1.2 EST Database Files
In order to keep the size of the data files within reasonable limits for
handling purposes, we have split the EST division into several files. At this
release we have created a fifth file of EST data named EST5.DAT. Additional
files will be added in subsequent releases as appropriate.
2 FORTHCOMING CHANGES
2.1 Separation Of Human Sequence Data
At the next release (Release 47, June 1996) we intend to introduce a new
database division HUM for human (non-EST/STS/organelle) data. The primate (PRI)
division will be withdrawn and the small remainder of the primate sequence data
(circa 3000 sequences) will be merged with the other mammal (MAM) division.
We expect the volume of human data to increase dramatically in the next few
years. In order to keep database files at a manageable size, we will split the
HUM division into several database files, named HUM1.DAT, HUM2.DAT etc.. We
will add further database files in subsequent releases as appropriate.

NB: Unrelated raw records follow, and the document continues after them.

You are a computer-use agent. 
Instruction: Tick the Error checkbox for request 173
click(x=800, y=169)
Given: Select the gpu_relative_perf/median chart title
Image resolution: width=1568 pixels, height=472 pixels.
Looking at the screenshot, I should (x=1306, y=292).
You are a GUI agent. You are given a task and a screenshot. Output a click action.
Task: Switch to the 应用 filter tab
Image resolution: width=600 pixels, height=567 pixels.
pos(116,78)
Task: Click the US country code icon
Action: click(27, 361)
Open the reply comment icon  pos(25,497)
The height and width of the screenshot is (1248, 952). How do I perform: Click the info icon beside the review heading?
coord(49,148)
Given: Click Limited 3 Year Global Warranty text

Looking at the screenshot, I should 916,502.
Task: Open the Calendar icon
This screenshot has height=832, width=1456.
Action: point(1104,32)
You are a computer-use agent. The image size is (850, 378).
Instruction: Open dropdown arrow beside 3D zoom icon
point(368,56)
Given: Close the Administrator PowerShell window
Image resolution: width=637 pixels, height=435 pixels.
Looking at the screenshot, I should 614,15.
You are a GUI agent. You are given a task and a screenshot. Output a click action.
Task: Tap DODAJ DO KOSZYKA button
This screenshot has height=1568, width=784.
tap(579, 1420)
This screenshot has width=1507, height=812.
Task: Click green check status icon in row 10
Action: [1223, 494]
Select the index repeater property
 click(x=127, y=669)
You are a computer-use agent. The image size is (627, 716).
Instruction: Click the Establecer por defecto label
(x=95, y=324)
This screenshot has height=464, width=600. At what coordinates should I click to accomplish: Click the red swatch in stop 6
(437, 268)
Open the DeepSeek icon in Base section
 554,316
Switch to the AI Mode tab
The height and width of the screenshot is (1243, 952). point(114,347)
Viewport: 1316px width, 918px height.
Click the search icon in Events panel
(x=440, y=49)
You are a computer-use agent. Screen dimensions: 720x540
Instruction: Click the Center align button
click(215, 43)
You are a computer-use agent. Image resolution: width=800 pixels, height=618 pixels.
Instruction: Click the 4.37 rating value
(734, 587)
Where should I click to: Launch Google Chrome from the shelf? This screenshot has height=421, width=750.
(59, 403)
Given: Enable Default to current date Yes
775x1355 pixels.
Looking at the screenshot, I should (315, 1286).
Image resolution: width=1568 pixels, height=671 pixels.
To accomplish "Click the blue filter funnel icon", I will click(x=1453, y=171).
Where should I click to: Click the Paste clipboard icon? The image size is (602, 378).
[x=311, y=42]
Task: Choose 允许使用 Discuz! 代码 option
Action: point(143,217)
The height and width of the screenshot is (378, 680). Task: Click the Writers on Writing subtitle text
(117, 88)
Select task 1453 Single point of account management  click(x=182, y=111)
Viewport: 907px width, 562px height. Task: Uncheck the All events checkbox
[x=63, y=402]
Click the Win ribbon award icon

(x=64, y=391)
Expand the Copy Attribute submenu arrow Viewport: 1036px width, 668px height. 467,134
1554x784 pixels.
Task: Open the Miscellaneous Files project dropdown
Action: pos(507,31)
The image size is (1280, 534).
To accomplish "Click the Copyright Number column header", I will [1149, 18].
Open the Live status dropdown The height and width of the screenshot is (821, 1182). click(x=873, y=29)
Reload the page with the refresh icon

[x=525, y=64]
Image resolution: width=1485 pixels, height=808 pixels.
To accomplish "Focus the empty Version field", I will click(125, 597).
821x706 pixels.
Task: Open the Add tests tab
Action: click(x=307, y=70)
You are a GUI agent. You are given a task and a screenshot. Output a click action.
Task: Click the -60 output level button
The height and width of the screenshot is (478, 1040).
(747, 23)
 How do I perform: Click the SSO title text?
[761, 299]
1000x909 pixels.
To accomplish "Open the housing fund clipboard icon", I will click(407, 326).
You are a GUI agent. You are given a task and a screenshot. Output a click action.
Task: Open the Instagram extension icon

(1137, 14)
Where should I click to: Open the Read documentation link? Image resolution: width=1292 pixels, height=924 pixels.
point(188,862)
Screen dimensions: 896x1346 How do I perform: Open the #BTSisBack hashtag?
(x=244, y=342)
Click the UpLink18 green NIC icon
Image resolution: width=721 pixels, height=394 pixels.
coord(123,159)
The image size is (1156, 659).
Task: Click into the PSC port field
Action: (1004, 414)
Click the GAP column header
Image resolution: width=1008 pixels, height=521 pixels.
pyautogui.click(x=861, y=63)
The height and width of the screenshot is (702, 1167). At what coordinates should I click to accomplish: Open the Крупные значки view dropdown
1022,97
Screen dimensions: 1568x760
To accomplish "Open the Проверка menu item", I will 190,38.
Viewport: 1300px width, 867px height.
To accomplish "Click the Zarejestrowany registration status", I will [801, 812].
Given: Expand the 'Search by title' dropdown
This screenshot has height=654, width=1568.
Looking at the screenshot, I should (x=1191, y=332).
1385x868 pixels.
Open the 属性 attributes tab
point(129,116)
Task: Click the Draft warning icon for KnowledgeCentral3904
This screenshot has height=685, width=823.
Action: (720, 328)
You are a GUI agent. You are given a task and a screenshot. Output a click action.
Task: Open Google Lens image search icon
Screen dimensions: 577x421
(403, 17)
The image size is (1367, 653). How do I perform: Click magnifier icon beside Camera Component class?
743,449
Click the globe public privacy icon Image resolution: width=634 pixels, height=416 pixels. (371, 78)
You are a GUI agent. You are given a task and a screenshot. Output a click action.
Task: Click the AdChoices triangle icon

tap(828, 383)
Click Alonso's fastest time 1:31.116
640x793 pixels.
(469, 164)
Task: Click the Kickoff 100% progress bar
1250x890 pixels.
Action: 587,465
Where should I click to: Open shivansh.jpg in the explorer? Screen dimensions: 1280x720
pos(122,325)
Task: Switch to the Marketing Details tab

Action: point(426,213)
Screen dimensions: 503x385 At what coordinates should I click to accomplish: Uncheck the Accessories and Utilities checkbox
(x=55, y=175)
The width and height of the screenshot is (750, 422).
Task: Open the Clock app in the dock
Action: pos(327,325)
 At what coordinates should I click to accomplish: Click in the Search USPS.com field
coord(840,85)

2.2 *IMPORTANT* Notice Of Accession Number Format Change
Nucleotide Sequence Database Collaborative Agreement, 31 May 1995
Currently, accession numbers used by the nucleotide sequence databases consist
of one prefix letter followed by 5 digits. EST projects and projects to add
patent data have accelerated the need to extend the accession number space. It
is projected that the databases will run out of accession numbers within 8 to 10
months.
It is clear that:
* As much notice as possible should be given to users and software developers
* The change should make a large enough space that another change will not
be necessary in the foreseeable future.
* The accession number should continue to be readily identifiable as a
DDBJ/EMBL/GenBank accession number.
The collaborators concluded that:
* A new form of accession number will be created, defined as an
8-character alphanumeric string, beginning with two upper case
letters and followed only by digits (e.g., SR004562). Leading and
trailing zeros are significant. The letter 'O' will not be used.
* Existing 6-character accession numbers will remain as they are, and will
never be transformed to an 8-character form.
* New accession numbers will not be used before February 1, 1996. The groups
agree to avoid using new accession numbers as long as possible after that.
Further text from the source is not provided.